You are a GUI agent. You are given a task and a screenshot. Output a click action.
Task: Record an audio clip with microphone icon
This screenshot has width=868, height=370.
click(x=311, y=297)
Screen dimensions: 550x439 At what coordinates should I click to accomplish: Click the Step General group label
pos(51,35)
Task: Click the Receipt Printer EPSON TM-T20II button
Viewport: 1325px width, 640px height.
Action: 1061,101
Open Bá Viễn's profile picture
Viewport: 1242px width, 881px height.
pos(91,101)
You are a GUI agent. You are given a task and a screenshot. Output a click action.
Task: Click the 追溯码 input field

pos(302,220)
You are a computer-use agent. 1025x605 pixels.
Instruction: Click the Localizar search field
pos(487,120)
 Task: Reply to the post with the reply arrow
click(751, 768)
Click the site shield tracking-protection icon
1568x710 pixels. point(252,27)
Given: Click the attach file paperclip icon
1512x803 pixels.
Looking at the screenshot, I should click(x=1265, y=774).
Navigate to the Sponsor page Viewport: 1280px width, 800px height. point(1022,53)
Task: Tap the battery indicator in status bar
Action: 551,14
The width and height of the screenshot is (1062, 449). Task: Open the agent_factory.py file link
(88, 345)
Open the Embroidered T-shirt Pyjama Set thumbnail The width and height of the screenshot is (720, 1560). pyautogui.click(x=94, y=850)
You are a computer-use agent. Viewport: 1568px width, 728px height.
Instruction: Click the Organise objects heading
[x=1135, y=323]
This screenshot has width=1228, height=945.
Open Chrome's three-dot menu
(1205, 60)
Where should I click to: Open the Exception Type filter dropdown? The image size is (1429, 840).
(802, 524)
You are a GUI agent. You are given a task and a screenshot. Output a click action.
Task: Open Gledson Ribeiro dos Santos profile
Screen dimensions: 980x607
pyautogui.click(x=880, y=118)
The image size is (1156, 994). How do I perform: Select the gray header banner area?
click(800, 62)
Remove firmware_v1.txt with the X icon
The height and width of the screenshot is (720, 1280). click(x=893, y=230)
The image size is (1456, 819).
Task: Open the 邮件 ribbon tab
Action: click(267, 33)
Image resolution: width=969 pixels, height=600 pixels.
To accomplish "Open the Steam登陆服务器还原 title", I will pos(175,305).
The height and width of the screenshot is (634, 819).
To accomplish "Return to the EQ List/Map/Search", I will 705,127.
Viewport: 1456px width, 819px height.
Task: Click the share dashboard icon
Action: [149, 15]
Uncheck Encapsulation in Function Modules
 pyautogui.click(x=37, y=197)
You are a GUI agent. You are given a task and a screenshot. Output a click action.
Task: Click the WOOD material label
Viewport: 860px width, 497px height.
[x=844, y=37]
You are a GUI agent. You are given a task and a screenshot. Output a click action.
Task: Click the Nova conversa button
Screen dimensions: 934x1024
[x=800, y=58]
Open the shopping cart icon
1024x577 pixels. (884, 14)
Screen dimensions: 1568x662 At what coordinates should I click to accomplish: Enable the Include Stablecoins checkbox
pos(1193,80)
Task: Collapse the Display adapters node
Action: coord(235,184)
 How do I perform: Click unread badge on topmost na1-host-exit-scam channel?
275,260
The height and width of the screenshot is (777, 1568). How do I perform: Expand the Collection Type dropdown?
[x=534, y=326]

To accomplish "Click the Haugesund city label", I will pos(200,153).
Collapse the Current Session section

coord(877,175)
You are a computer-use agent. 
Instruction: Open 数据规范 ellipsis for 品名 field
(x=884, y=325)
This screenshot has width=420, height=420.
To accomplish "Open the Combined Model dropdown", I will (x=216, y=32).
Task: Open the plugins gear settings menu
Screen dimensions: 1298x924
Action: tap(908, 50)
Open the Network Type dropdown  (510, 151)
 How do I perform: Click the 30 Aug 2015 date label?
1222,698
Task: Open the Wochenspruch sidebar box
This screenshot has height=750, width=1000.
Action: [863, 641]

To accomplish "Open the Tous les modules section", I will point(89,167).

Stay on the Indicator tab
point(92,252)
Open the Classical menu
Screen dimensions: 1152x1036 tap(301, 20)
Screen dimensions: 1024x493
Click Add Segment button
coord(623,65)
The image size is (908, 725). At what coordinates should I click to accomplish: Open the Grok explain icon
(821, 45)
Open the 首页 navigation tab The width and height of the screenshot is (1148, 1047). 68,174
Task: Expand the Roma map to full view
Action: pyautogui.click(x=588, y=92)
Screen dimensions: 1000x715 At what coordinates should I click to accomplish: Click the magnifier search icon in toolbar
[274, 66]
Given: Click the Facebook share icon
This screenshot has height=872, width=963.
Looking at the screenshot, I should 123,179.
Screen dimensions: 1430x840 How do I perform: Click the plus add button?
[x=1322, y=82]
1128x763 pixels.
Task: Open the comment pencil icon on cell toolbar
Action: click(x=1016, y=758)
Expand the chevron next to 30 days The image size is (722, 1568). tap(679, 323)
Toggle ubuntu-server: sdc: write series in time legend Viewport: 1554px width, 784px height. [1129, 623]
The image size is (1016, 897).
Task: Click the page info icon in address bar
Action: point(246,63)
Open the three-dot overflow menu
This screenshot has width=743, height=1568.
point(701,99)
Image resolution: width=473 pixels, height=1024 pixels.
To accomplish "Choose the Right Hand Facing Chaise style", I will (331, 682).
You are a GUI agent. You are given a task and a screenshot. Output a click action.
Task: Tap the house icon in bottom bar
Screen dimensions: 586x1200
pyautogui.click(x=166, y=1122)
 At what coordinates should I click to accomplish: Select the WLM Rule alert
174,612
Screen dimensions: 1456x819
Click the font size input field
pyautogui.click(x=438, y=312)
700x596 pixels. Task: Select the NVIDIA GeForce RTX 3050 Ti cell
=-=-=-=-=
Reproduce, unchanged, the part of the material above that opens with the line containing "Given: Click the Facebook share icon" and runs through the end of the material, including both that first line and the last one.

**Exercise output**
Given: Click the Facebook share icon
This screenshot has height=872, width=963.
Looking at the screenshot, I should 123,179.
Screen dimensions: 1430x840 How do I perform: Click the plus add button?
[x=1322, y=82]
1128x763 pixels.
Task: Open the comment pencil icon on cell toolbar
Action: click(x=1016, y=758)
Expand the chevron next to 30 days The image size is (722, 1568). tap(679, 323)
Toggle ubuntu-server: sdc: write series in time legend Viewport: 1554px width, 784px height. [1129, 623]
The image size is (1016, 897).
Task: Click the page info icon in address bar
Action: point(246,63)
Open the three-dot overflow menu
This screenshot has width=743, height=1568.
point(701,99)
Image resolution: width=473 pixels, height=1024 pixels.
To accomplish "Choose the Right Hand Facing Chaise style", I will (331, 682).
You are a GUI agent. You are given a task and a screenshot. Output a click action.
Task: Tap the house icon in bottom bar
Screen dimensions: 586x1200
pyautogui.click(x=166, y=1122)
 At what coordinates should I click to accomplish: Select the WLM Rule alert
174,612
Screen dimensions: 1456x819
Click the font size input field
pyautogui.click(x=438, y=312)
700x596 pixels. Task: Select the NVIDIA GeForce RTX 3050 Ti cell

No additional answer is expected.